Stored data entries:
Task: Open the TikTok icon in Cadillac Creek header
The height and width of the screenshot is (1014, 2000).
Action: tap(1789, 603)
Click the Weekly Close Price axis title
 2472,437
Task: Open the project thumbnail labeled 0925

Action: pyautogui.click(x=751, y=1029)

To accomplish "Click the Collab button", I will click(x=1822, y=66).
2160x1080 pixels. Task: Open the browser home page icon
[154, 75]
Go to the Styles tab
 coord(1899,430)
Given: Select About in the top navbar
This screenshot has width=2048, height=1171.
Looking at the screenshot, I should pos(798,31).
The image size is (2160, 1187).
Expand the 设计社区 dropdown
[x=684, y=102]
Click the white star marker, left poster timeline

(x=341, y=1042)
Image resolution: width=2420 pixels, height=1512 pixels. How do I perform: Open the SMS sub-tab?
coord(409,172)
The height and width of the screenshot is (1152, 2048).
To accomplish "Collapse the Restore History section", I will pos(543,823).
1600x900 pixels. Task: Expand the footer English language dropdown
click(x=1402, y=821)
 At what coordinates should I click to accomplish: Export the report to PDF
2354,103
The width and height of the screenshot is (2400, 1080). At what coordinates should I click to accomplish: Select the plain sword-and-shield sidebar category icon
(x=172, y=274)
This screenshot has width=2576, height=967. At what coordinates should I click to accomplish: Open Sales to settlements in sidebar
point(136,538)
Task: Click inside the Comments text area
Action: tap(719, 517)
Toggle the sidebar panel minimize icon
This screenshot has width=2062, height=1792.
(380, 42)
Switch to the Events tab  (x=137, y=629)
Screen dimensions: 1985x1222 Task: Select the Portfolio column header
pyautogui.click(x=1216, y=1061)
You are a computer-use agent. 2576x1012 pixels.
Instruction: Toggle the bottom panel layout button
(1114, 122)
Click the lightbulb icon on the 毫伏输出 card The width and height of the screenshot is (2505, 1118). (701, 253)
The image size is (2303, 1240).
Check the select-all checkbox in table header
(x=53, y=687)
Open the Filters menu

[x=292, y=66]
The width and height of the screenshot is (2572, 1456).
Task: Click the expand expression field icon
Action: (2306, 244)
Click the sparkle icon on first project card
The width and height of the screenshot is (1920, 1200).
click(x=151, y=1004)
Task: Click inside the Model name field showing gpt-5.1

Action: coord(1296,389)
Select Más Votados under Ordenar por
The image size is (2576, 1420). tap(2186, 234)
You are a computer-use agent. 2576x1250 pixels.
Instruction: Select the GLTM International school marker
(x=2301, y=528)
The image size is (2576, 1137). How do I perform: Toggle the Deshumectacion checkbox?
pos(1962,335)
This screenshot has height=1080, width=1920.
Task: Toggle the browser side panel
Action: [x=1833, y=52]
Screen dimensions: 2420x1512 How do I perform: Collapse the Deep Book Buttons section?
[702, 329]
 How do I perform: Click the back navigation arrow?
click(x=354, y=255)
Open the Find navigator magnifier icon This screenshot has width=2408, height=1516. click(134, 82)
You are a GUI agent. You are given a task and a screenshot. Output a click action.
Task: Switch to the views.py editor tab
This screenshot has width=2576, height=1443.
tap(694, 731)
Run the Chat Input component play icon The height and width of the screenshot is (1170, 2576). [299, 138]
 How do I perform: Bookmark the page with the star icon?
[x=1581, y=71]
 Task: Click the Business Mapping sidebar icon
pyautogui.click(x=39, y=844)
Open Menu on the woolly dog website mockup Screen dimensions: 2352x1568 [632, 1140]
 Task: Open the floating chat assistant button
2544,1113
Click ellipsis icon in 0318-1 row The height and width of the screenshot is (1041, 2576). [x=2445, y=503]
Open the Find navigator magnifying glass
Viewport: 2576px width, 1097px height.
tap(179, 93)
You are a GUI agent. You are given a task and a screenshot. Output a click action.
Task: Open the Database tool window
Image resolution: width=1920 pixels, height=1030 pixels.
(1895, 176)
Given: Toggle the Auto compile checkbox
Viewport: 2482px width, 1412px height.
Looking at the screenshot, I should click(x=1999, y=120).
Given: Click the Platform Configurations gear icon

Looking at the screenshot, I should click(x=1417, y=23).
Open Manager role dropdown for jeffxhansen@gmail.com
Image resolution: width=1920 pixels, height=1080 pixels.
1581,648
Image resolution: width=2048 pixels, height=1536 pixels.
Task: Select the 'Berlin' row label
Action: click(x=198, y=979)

» Your goal
Nothing but the lines from the start of the data above through the line with "Given: Select About in the top navbar" should appear in your answer, copied exactly.

» Task response
Task: Open the TikTok icon in Cadillac Creek header
The height and width of the screenshot is (1014, 2000).
Action: tap(1789, 603)
Click the Weekly Close Price axis title
 2472,437
Task: Open the project thumbnail labeled 0925

Action: pyautogui.click(x=751, y=1029)

To accomplish "Click the Collab button", I will click(x=1822, y=66).
2160x1080 pixels. Task: Open the browser home page icon
[154, 75]
Go to the Styles tab
 coord(1899,430)
Given: Select About in the top navbar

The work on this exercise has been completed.